英語でもsoft water/hard waterと呼ばれる。



概要

水というものは多くの生命にとっては生命線そのものであり、それは人間も例外ではない。
しかし、環境や地域が違えば水質が違うのは当然である。
水はそうした環境の違いによってマグネシウムやカルシウムといったミネラルの含有量が異なっており、それを硬度(単位:mg/L)で表記して区別している。
大雑把に言えば「総硬度(マグネシウム・カルシウムの含有量)」の値が高ければ硬水、逆に少なければ軟水と覚えればよく、国際的な基準では120mg/L以上が硬水、それ以下の基準であれば軟水となっている。

ただし日本で多用される基準となるとまた少し話は変わり、100mg/L未満を軟水、300mg/L以上を硬水とし、二者の間の硬度に属する場合を中硬水(または中軟水)と定義付けている。

なお、日本の水道法では硬度が300mg/L以上になると水道水に使ってはならないと定められている。

課題の内容:
a - 硬水と軟水についての文章を二文に要約してください。
b - 硬水と軟水についての文章をもとに、次の問いに答えてください。答えにも同じ番号を付けてください。
(i) 軟水と硬水は英語で何と呼ばれますか。
(ii) 硬度はどの単位で表記されますか。
(iii) 日本の基準で、軟水と硬水の間の硬度に属する水は何と呼ばれますか。
c - 硬水と軟水についての文章を、最後の文の後から書き継いでください。
この後に続く一覧は、上の文章とは別の出典から取られたものです。

表示情報:

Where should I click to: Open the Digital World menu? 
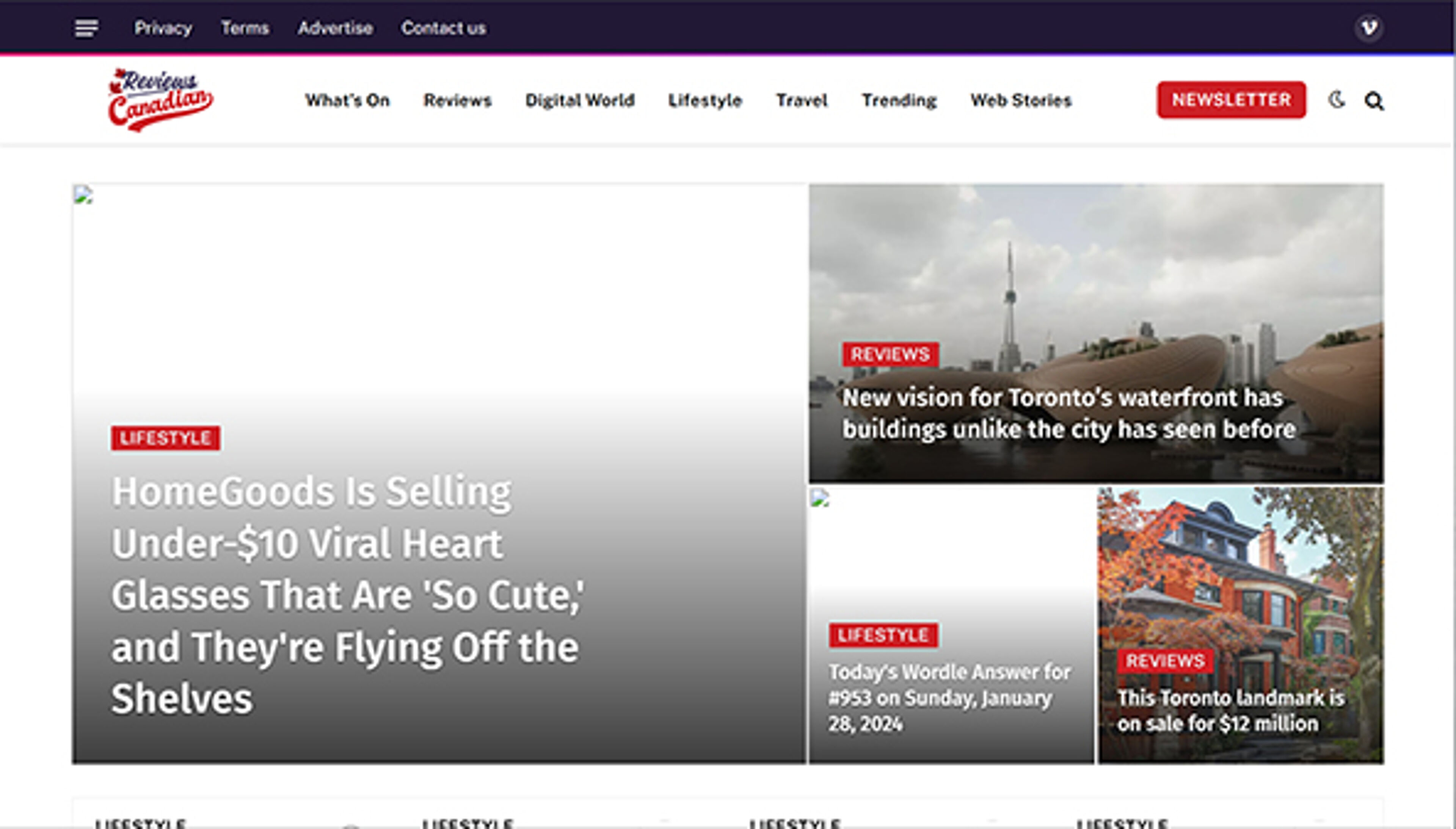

解答:
a - 水は環境によってマグネシウムやカルシウムなどのミネラルの含有量が異なり、それを硬度(mg/L)で表して区別しており、国際的な基準では120mg/L以上が硬水、それより低ければ軟水とされる。日本で多用される基準では100mg/L未満を軟水、300mg/L以上を硬水、その間を中硬水(または中軟水)とし、水道法では硬度が300mg/L以上の水を水道水に使ってはならないと定めている。

b -
(i) soft water と hard water
(ii) mg/L
(iii) 中硬水(または中軟水)

c -
もっとも、そもそも水道の水源に使うような水でそこまでミネラル分が多い水域はなく、硬度が高いとされている千葉県東京都でも水道水の硬度の平均値は80mg/Lくらいが上限のようだ。
また軟水であっても、硬度によって微妙に味が違うと言う人もいる。


何故水質が違うのか?

一般的に欧州諸国やアジア諸国(特に大陸の国々)は硬水の地域とされ、我が国日本は軟水の地域とされている。
これは地質や環境が影響しており、欧州諸国やアジア諸国の場合、石灰岩の多い地質であることと、流れる川も山から海までが緩やかな地形が多い為に雨や雪解け水が濾過される過程でマグネシウムやカルシウムが溶け込みやすく、硬水になりやすい傾向にあると言われている。

対して日本には石灰岩の多い地質が少なく、山から海までが急な地形が多いことから、マグネシウムとカルシウムが溶け込みにくい為に軟水となっている。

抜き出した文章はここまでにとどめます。